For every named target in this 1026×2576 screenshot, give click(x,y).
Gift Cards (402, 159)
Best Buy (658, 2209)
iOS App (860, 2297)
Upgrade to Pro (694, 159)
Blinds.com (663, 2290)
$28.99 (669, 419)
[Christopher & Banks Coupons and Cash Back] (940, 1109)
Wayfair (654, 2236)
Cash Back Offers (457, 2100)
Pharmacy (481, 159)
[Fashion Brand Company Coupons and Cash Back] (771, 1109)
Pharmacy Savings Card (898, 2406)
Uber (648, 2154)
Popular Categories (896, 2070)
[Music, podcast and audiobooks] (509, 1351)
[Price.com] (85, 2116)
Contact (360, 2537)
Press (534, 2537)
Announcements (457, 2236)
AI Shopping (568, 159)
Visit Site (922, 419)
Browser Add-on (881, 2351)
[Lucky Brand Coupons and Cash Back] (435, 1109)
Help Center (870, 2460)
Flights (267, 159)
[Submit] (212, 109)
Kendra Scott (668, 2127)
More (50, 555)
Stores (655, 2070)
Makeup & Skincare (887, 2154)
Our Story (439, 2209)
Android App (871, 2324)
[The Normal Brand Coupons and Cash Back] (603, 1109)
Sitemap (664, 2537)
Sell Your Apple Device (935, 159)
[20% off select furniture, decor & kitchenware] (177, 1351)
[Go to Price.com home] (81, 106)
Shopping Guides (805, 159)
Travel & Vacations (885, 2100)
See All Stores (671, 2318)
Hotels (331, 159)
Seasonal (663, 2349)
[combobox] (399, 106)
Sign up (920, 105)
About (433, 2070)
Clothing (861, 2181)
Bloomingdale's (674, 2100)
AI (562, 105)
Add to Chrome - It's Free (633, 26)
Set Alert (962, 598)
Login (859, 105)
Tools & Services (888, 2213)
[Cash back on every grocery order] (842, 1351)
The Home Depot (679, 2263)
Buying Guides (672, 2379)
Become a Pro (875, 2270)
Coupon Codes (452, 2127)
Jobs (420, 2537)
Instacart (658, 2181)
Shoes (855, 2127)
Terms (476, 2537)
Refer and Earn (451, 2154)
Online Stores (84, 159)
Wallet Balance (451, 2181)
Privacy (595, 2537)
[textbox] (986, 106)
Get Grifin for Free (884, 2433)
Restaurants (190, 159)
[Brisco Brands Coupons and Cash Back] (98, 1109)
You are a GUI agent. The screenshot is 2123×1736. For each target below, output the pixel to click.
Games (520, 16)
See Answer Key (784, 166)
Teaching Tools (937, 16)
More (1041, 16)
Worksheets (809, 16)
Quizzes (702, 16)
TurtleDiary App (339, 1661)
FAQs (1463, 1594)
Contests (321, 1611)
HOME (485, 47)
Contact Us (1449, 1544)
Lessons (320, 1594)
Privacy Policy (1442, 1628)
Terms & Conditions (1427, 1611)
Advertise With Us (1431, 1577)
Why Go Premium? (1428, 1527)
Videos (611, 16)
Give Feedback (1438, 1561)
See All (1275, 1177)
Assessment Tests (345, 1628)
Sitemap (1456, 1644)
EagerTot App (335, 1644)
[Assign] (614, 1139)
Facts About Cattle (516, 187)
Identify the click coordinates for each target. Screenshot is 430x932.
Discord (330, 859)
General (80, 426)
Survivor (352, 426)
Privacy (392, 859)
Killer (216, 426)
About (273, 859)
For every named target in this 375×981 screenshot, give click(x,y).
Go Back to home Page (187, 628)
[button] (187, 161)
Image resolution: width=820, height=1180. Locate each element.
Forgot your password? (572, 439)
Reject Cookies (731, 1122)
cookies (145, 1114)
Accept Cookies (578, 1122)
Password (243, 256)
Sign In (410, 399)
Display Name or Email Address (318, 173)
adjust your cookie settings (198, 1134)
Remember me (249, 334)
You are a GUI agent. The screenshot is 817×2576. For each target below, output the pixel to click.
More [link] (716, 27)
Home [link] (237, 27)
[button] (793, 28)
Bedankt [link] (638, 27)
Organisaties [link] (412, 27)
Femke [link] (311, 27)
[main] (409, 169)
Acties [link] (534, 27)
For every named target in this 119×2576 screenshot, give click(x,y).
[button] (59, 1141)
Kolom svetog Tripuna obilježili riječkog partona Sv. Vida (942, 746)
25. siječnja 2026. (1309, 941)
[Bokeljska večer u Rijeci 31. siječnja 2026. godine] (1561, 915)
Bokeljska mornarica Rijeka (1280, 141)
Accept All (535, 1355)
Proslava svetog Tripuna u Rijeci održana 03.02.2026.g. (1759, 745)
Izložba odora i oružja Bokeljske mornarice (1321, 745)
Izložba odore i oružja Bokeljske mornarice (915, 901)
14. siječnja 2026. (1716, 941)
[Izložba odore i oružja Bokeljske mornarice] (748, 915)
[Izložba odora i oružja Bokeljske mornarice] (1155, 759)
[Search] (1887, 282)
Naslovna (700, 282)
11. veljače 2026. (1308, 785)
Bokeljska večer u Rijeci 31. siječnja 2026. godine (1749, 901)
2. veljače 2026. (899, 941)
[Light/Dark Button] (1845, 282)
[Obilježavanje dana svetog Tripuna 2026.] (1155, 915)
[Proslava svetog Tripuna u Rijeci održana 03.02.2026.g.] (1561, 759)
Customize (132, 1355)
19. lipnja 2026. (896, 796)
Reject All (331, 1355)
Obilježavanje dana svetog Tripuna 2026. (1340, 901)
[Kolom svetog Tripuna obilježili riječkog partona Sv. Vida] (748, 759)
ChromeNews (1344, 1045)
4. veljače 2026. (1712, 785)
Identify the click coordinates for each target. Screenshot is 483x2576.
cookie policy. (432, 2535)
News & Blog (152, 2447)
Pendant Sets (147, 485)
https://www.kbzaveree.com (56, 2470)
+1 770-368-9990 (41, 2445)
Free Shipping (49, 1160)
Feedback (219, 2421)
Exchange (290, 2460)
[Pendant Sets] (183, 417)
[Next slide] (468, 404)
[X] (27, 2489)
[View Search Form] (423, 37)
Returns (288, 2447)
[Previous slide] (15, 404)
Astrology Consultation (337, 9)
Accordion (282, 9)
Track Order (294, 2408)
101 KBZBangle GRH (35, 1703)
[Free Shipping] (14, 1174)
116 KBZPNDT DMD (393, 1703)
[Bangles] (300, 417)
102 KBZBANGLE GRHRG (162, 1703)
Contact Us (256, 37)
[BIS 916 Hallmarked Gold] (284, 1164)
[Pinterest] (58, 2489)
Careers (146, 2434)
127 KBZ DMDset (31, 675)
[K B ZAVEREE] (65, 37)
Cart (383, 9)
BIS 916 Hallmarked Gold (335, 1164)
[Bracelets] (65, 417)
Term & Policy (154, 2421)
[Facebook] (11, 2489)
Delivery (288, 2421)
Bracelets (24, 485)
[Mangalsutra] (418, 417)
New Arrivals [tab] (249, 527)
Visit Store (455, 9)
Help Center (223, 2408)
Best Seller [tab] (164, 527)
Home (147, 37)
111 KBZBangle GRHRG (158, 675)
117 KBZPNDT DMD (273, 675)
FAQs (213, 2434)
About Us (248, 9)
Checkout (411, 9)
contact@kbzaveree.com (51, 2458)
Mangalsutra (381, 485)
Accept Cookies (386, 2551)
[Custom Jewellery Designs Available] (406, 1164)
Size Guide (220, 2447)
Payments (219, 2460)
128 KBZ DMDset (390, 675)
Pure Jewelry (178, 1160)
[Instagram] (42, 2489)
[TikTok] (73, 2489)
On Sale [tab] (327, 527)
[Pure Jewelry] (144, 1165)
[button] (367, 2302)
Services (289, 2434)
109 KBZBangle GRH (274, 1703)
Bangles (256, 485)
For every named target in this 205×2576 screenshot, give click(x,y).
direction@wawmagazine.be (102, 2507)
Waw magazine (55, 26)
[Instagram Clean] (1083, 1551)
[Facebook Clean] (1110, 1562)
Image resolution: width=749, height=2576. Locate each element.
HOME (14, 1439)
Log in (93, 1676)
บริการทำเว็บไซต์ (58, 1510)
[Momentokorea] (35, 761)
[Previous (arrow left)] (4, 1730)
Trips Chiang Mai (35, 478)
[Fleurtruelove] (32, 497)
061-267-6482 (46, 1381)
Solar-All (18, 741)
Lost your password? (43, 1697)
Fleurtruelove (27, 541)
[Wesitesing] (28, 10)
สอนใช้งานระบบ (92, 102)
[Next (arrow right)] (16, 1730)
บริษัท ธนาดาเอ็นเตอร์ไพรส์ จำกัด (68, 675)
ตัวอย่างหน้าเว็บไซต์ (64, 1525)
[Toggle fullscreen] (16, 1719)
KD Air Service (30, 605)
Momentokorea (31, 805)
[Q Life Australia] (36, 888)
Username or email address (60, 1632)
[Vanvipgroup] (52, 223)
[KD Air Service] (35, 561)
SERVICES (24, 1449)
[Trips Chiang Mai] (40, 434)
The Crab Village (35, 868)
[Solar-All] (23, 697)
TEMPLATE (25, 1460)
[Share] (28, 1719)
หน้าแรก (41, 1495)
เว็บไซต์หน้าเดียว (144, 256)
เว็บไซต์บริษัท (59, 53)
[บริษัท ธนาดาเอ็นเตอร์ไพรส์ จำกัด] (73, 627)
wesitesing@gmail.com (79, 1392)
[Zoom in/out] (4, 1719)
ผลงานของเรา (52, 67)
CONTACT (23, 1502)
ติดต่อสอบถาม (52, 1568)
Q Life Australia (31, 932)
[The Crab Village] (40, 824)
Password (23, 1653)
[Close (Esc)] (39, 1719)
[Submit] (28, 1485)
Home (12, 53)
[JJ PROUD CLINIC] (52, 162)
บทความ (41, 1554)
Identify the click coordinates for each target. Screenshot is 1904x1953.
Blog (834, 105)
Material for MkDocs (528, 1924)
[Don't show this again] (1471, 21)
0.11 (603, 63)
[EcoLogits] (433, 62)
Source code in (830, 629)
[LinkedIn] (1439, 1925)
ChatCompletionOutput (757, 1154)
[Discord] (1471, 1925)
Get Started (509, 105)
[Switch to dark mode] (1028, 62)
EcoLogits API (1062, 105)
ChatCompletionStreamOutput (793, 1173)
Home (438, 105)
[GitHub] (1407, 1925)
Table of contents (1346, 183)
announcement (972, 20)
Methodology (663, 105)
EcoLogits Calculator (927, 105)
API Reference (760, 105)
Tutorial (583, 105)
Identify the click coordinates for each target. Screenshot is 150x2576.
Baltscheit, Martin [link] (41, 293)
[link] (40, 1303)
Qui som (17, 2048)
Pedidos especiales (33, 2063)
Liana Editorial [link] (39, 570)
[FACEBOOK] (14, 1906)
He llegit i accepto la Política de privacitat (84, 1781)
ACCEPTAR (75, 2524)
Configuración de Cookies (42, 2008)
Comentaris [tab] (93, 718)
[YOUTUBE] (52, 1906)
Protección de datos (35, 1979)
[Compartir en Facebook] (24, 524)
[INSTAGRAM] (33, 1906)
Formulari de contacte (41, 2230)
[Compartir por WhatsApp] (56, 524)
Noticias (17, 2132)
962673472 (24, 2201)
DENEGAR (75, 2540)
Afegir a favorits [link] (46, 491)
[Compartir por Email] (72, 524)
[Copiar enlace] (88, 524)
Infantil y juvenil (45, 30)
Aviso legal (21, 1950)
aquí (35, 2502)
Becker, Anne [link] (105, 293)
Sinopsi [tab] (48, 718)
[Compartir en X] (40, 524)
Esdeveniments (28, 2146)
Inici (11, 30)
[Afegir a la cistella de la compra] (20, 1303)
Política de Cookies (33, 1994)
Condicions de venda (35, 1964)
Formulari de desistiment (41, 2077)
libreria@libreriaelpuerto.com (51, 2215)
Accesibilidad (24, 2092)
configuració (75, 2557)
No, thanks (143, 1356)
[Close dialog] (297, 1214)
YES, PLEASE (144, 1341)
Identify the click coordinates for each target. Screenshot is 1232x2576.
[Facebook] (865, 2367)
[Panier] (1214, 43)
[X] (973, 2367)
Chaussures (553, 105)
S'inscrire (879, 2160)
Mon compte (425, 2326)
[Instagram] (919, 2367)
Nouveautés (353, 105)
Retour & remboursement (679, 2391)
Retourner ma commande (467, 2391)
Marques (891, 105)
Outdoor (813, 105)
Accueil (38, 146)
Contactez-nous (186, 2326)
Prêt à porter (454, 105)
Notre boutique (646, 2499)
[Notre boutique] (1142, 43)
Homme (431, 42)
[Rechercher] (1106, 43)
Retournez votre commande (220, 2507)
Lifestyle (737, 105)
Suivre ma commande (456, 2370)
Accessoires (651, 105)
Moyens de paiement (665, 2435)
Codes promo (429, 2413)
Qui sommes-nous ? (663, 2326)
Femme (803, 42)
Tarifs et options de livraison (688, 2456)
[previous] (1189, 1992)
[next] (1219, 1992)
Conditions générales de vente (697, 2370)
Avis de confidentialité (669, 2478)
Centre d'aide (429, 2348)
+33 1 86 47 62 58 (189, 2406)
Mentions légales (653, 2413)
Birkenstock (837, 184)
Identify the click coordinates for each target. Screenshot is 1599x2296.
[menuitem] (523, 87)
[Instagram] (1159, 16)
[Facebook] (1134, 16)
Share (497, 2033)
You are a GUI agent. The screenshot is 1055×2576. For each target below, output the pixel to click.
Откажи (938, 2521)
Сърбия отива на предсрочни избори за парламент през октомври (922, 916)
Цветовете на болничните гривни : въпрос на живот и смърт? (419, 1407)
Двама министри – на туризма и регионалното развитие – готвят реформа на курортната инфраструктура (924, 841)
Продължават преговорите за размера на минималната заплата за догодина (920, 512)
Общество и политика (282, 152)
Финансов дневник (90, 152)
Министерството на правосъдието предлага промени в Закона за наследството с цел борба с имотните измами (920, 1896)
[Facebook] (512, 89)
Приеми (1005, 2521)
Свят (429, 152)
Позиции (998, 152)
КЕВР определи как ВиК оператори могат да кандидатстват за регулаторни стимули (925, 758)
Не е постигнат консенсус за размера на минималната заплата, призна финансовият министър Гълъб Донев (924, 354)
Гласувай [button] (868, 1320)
——————
Go line by line through the listing and count every line that includes the word "večer". Only the total is needed.

2